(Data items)
-=-=-

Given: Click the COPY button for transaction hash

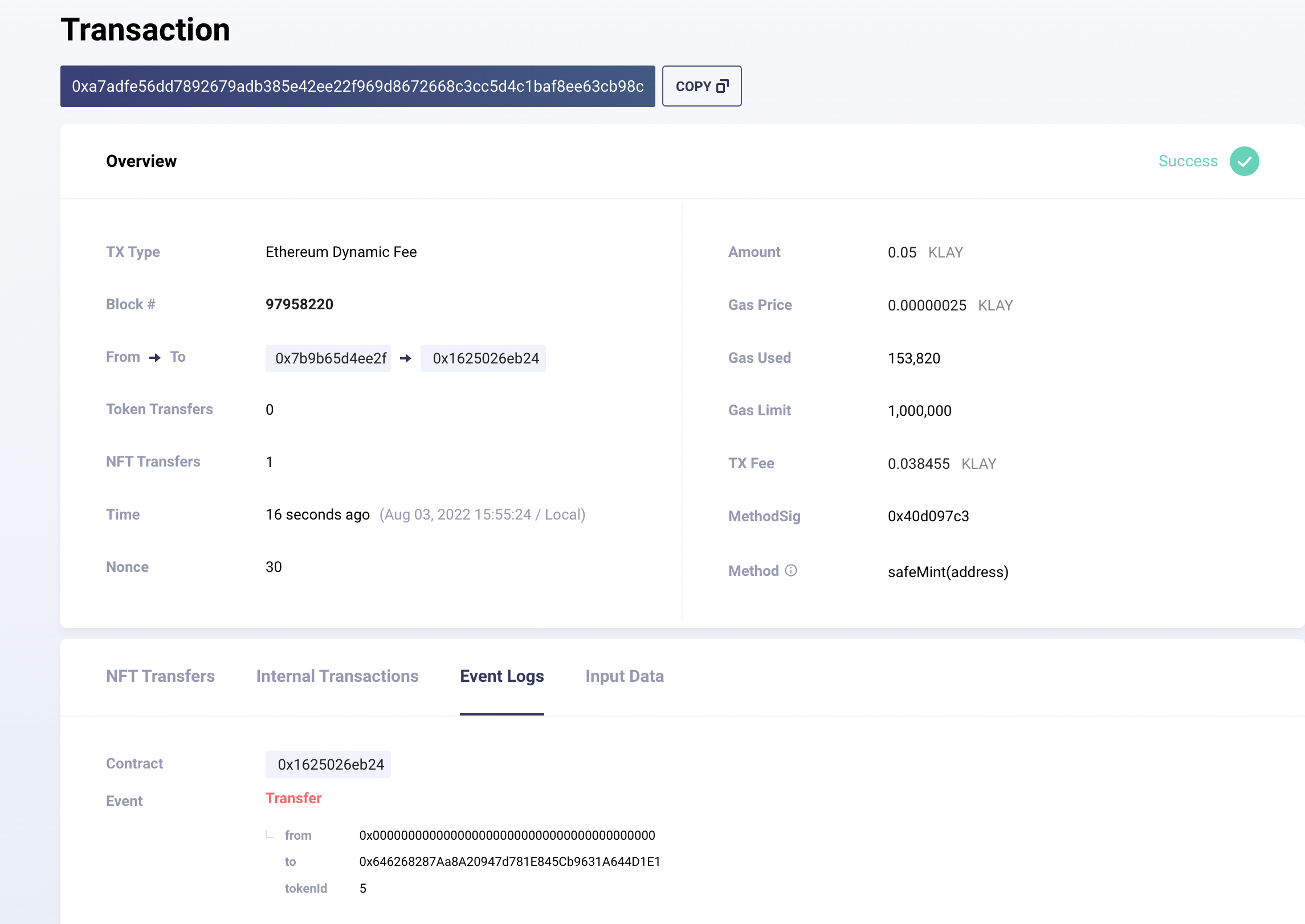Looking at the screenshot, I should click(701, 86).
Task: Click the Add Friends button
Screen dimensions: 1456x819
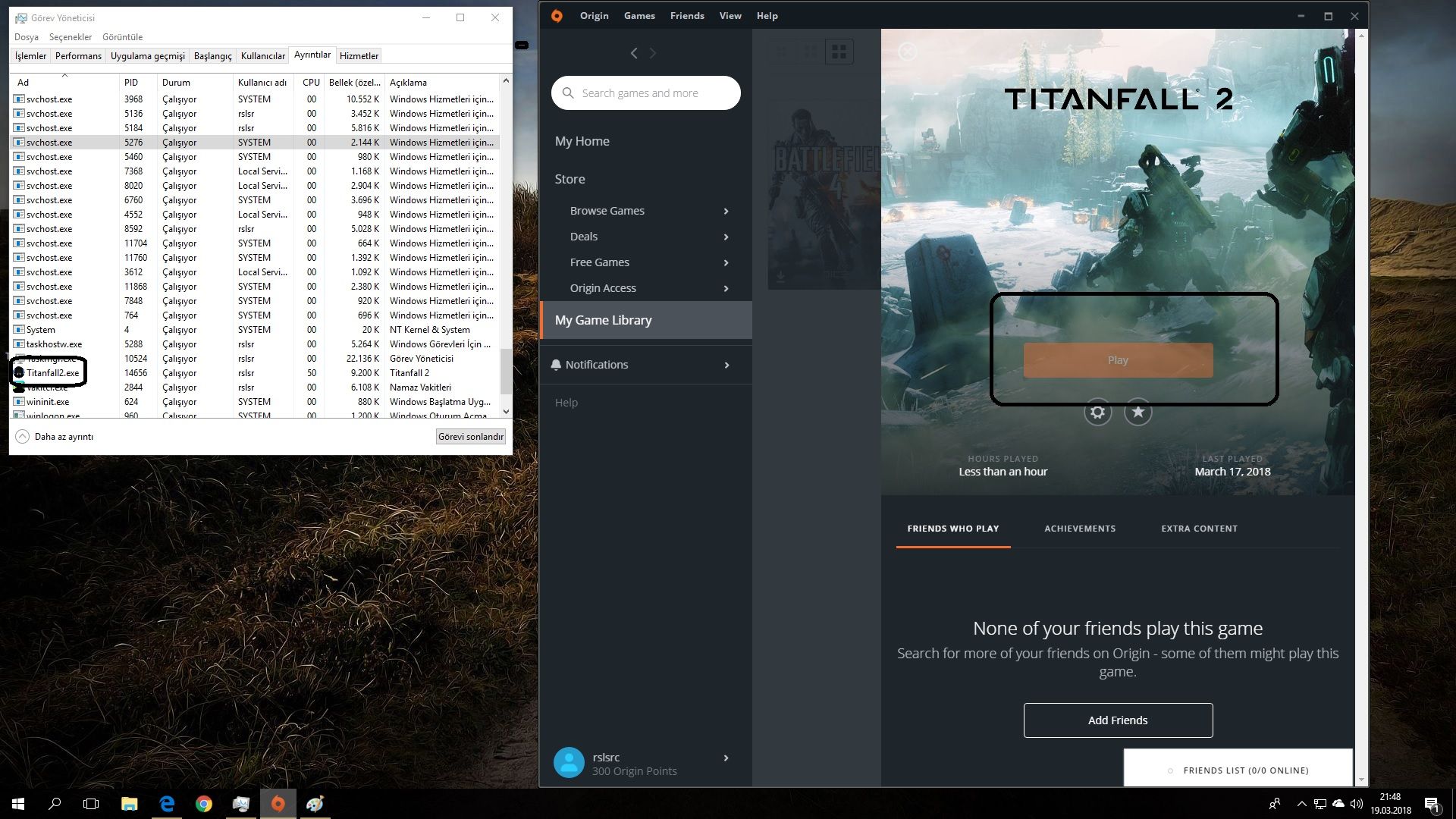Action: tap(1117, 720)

-=-=-

• _ABOUT THIS TASK_
Without the pictures, copy out each entry exactly as it stands.

• _FINISHED EXERCISE_
Given: Click the COPY button for transaction hash

Looking at the screenshot, I should click(701, 86).
Task: Click the Add Friends button
Screen dimensions: 1456x819
Action: tap(1117, 720)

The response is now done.